Yes. A platform provider may act as an independent controller for certain processing-such as product improvement analytics or aggregated benchmarking-if it determines its own purposes and means for that processing. In such cases, the parties should document this clearly in a separate section or addendum, and ensure that privacy notices and legal bases reflect the split between controller and processor roles. This prevents confusion when handling a data subject request or a regulatory inquiry.

What happens if our data protection laws change during the contract term?

Modern DPAs usually contain a clause allowing updates where necessary to comply with changes in applicable data protection laws, new EU standard contractual clauses, or guidance from supervisory authorities. Controllers and processors should agree on a practical update mechanism-for example, written notice and a defined review period-so they can adapt without renegotiating the entire commercial agreement. This keeps the DPA current as regulations evolve.
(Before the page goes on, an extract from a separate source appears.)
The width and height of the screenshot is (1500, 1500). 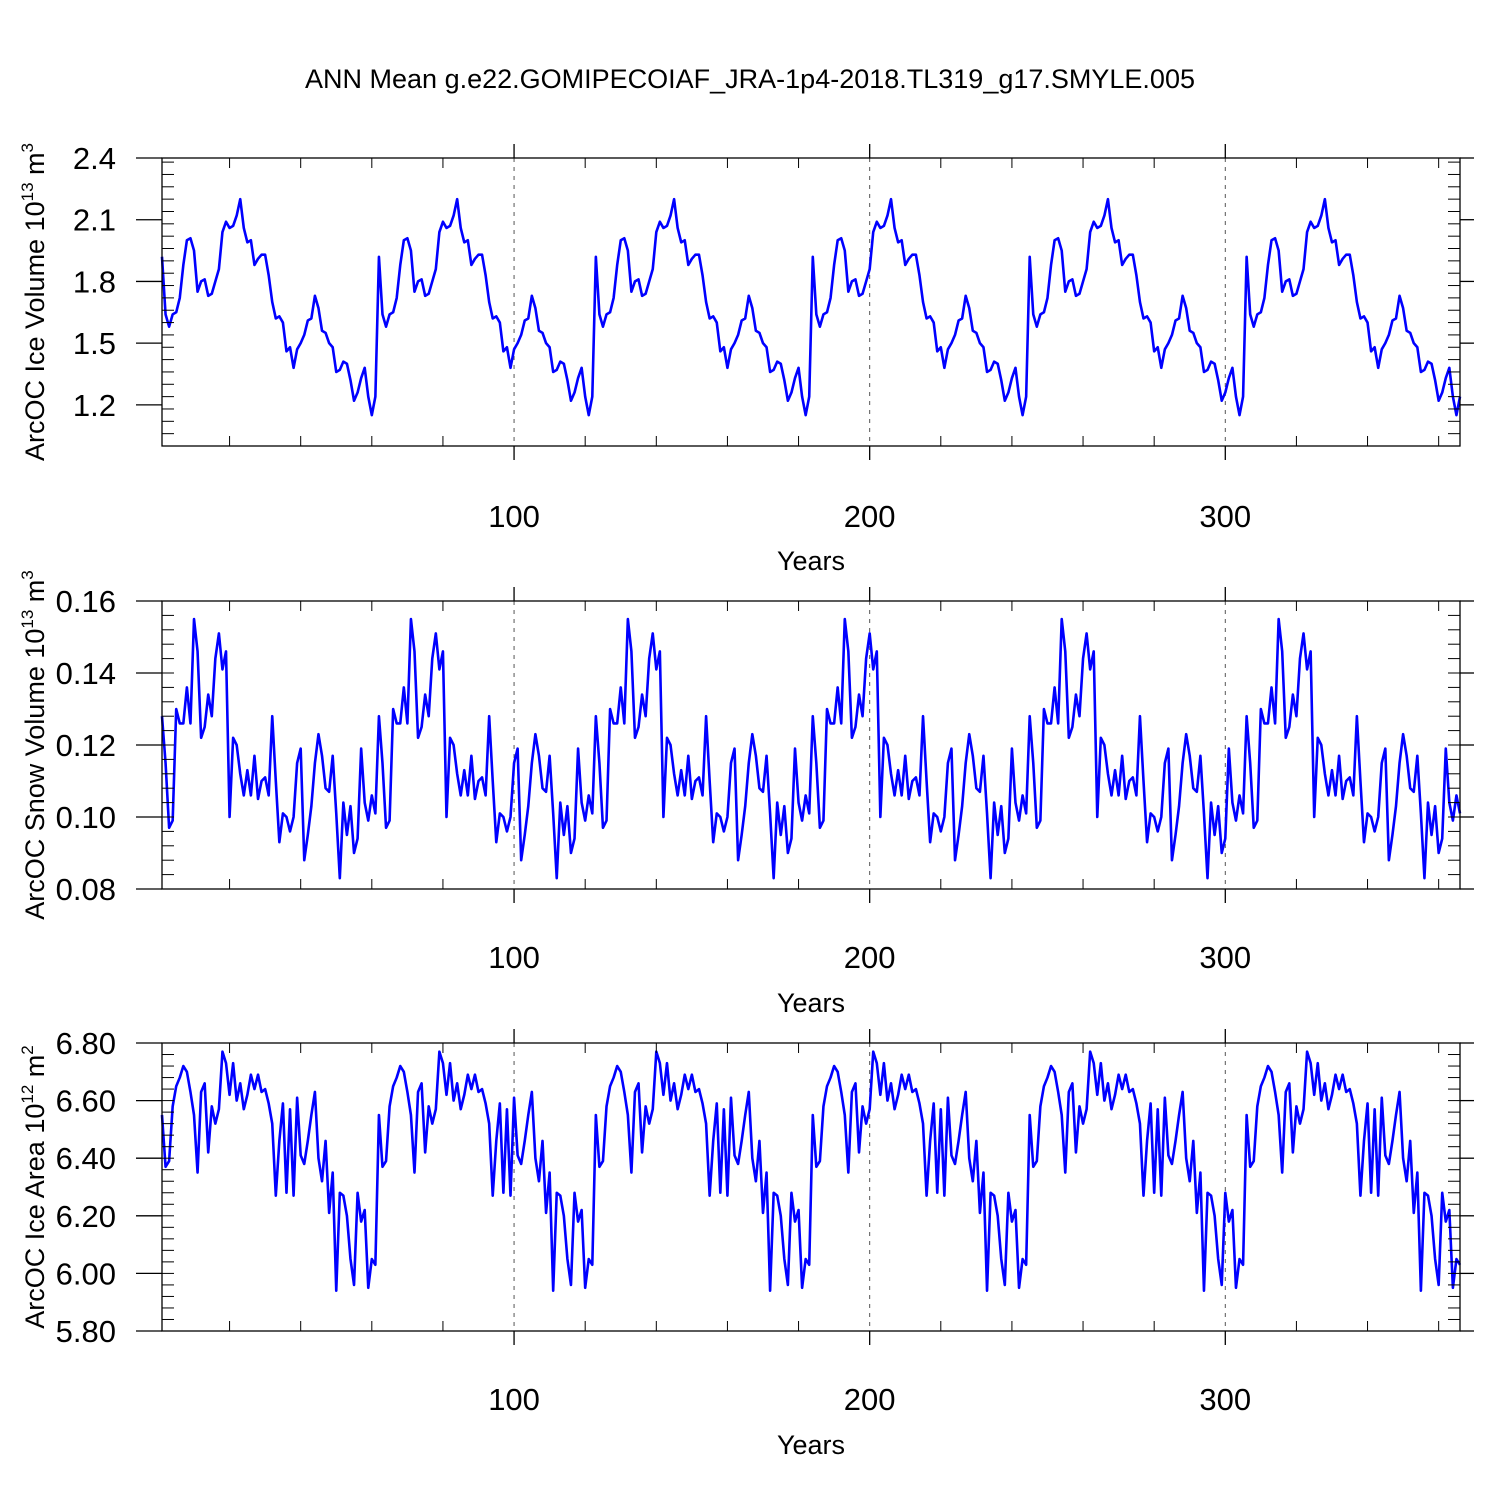 What do you see at coordinates (35, 595) in the screenshot?
I see `snow-volume-ylabel-text: m` at bounding box center [35, 595].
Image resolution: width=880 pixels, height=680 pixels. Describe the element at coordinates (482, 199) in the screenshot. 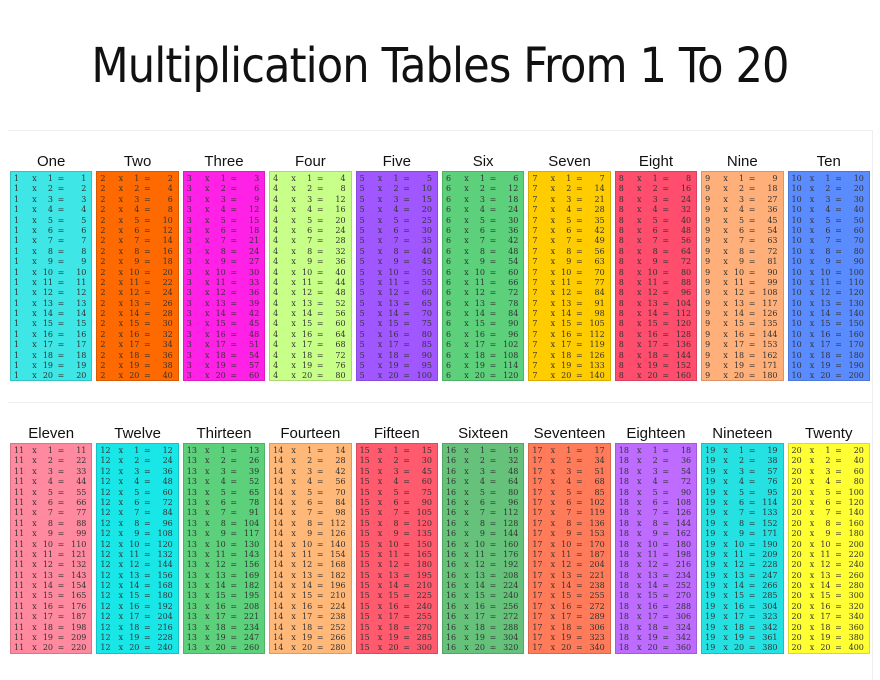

How detailed should the technical and organizational measures be in the DPA?

TOMs should be specific enough to demonstrate a robust security posture-covering encryption, access controls, logging, and training-but maintained in an annex or separate security document that can evolve over time. Ask processors like ImpactBuying for up-to-date security summaries, certifications (such as ISO 27001), and policy overviews to supplement the DPA. This keeps the main contract from becoming overly rigid while still giving you the relevant information needed to implement technical safeguards and verify that your data is protected.